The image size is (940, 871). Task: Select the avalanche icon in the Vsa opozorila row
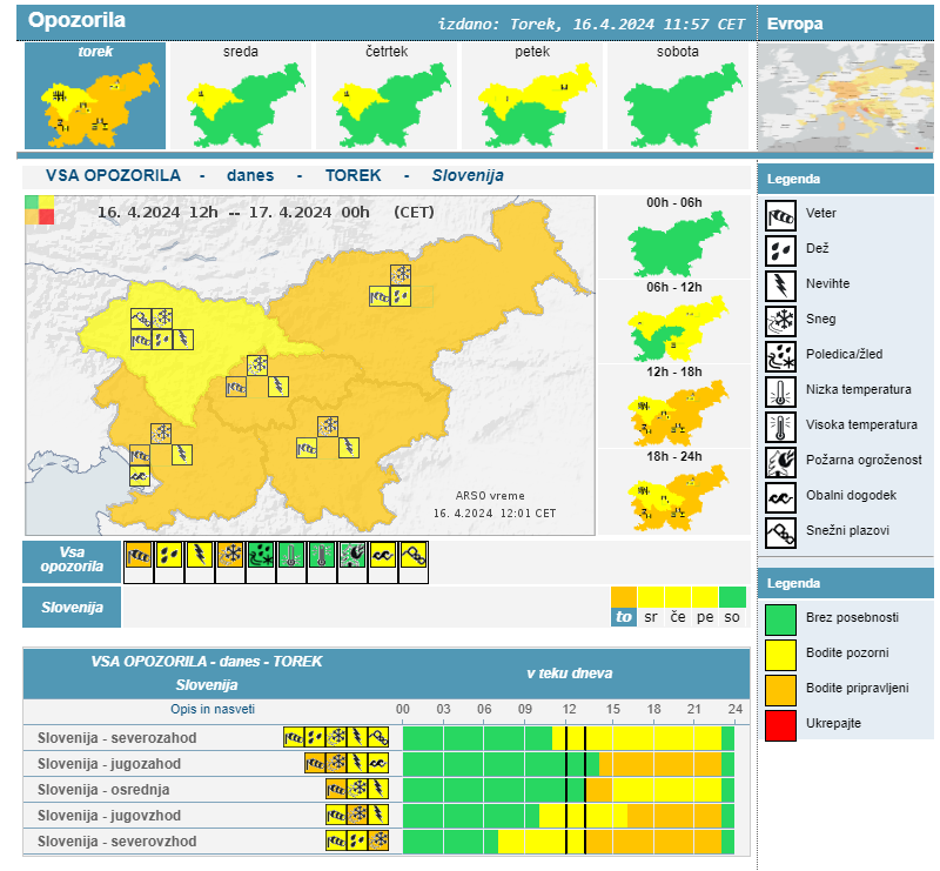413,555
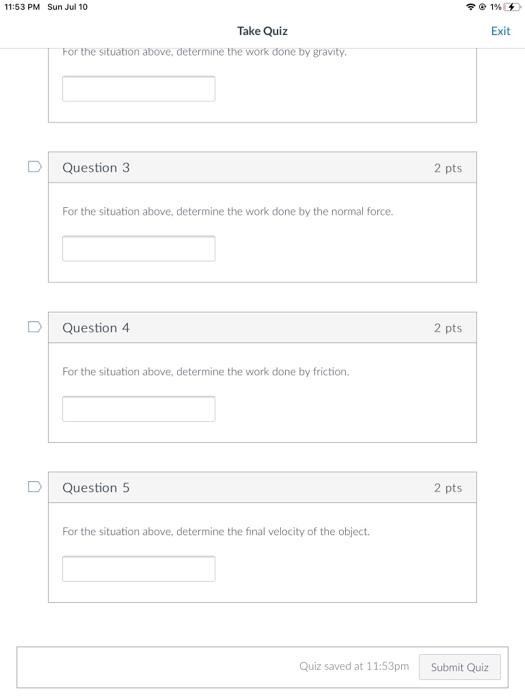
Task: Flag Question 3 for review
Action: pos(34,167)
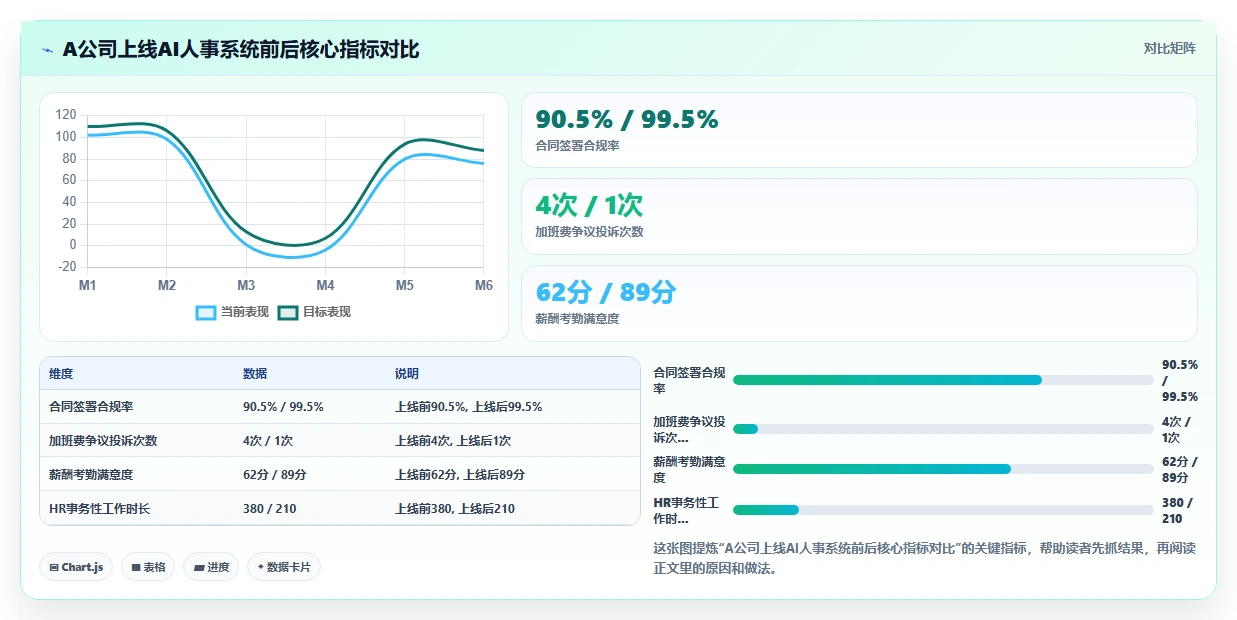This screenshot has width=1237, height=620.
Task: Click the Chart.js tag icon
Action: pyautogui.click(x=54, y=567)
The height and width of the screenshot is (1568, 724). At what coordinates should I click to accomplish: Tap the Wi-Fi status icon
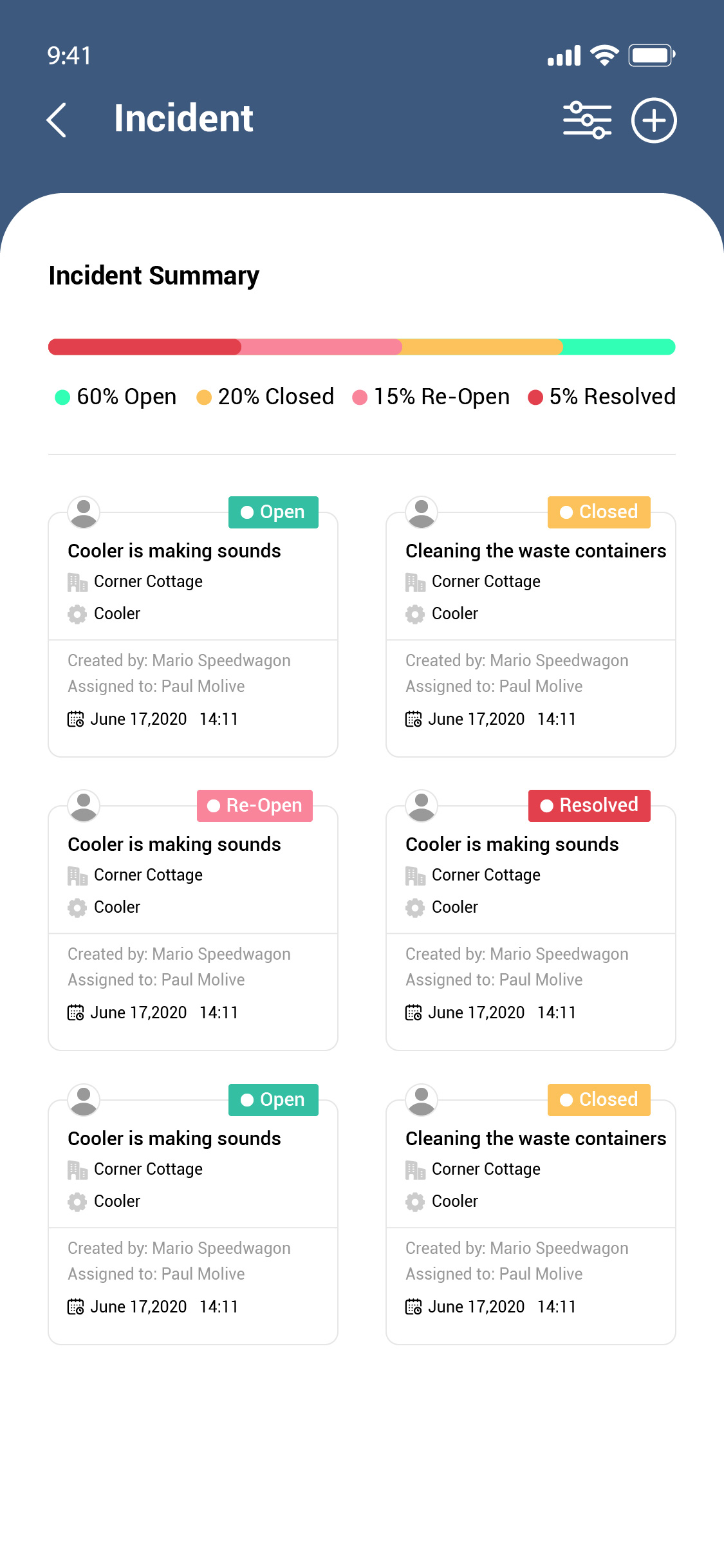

Assignment » Each record is to be restated word for word; no picture goes in.

Expected answer »
The image size is (940, 871). Task: Select the avalanche icon in the Vsa opozorila row
413,555
Task: Flag Question 3 for review
Action: pos(34,167)
This screenshot has width=1237, height=620.
Task: Click the Chart.js tag icon
Action: pyautogui.click(x=54, y=567)
The height and width of the screenshot is (1568, 724). At what coordinates should I click to accomplish: Tap the Wi-Fi status icon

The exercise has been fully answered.